Hi In My Pigeon Loft I See Lots Of Ants Wondring Around

Is It Ok ? Or Bad For My Birds..

I Think Thy Having The Free Food..

Please Help Me To Get Rid Of Them


----------



## nancybird (Jan 30, 2011)

I use Diatomaceous Earth. Get Food grade! It is all natural.It's fossill shells crushed into a white extra fine powder.Do not breathe it.Just put some around where the ants are.Ants crawl/walk thru it & it kills the ants by dehydrating them.It will not hurt your birds.I put one tablespoon in my doves birdseedstorage bin to ensure insects dont breed in the feed that I store.My doves are fine.Goggle it for more info.I ge my on Amazon.


----------



## Josepe (Jan 10, 2011)

And take up any Excess food when the birds are done eating.


----------



## nancybird (Jan 30, 2011)

Yes Josepe has a good point also.I do not have any ants anymore.The Diatomaceous Earth is harmless to your birds.Just be very careful how you use it.Sprinkle it on the ground where ants are & also make a trail or line of Diatomaceous Earth around the outside of where your birds are kept.This will help keep ants out.I put it under the floor of my aviary alsther types of insects that come in contact with it will die also.Crickets were a problem & now they are under control also.There is no smell from this.Companies that make bread & wheat & use flour put food grade in the flour/wheat to keep weavels & other small insects out of the food we eat.It is harmless just not good for your lungs to inhale.


----------



## Skyeking (Jan 17, 2003)

I agree about the DA, food grade only.
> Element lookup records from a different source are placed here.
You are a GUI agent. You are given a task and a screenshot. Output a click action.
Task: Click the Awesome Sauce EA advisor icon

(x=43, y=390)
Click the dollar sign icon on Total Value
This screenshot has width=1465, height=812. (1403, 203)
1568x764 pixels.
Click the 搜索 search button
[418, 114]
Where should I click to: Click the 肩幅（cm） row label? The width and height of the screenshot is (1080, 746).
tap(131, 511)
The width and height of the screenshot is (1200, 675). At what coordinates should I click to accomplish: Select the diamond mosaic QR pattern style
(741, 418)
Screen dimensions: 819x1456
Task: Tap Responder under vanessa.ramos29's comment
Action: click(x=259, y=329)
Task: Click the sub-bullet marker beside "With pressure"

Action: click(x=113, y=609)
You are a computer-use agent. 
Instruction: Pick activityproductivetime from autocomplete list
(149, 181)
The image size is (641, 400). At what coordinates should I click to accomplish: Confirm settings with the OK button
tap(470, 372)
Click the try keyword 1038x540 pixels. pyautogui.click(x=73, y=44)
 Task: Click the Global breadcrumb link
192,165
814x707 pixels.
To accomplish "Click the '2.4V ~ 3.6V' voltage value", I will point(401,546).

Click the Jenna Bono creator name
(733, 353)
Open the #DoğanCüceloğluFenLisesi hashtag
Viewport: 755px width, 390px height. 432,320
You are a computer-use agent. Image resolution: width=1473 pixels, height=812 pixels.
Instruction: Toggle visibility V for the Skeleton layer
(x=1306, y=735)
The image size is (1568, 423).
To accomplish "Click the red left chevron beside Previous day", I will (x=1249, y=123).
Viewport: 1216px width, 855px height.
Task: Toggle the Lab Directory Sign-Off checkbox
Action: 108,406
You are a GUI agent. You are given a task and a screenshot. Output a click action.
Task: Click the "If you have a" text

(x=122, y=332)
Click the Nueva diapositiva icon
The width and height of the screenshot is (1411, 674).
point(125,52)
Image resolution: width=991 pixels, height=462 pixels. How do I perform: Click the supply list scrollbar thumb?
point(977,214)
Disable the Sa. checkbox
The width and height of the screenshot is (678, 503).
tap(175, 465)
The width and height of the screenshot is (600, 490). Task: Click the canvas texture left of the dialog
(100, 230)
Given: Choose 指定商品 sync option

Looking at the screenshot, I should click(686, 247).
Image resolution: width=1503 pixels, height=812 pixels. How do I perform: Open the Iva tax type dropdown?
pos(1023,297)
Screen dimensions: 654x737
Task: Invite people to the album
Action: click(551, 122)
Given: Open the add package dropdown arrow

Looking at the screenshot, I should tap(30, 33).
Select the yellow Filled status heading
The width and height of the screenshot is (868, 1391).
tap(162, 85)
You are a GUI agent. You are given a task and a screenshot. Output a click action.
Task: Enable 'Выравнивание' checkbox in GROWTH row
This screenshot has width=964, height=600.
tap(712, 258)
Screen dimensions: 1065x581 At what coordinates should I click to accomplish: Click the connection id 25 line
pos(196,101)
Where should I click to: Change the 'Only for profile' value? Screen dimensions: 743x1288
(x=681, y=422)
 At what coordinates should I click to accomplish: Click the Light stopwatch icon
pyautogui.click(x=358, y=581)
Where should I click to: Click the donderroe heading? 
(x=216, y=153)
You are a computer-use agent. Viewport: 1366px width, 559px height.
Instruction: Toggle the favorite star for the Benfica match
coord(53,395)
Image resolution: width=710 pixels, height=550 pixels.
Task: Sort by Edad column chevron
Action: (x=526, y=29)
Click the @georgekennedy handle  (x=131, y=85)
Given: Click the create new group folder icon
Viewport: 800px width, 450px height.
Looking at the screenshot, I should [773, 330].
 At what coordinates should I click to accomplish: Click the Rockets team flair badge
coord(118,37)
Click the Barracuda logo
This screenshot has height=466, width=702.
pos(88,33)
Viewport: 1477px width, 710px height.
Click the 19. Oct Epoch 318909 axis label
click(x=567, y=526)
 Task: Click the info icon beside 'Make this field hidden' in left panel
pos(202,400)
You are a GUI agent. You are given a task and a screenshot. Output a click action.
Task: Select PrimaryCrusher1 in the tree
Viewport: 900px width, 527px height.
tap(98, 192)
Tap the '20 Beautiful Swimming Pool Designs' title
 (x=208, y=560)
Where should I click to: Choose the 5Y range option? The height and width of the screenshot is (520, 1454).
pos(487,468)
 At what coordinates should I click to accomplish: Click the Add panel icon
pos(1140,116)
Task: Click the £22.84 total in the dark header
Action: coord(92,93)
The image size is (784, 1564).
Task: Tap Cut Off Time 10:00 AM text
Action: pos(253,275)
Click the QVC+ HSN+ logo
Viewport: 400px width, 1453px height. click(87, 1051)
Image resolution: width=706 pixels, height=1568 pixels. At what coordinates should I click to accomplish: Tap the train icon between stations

Use sparingly and not where it will get blown around as it is not good to get in contact with bird's eyes or lungs (air sacs)


----------



## Crazy Pete (Nov 13, 2008)

http://www.google.com/url?sa=t&rct=...Fv88gXmXL0bcgCQ&bvm=bv.41018144,d.b2I&cad=rja

This takes a week or so then they are gone.
Dave


----------



## nancybird (Jan 30, 2011)

Also try & find the ant hill & place some there.


----------



## sangha (Dec 29, 2012)

Thank You Guys


----------



## nancybird (Jan 30, 2011)

Your welcome & good luck getting rid of the ants !


----------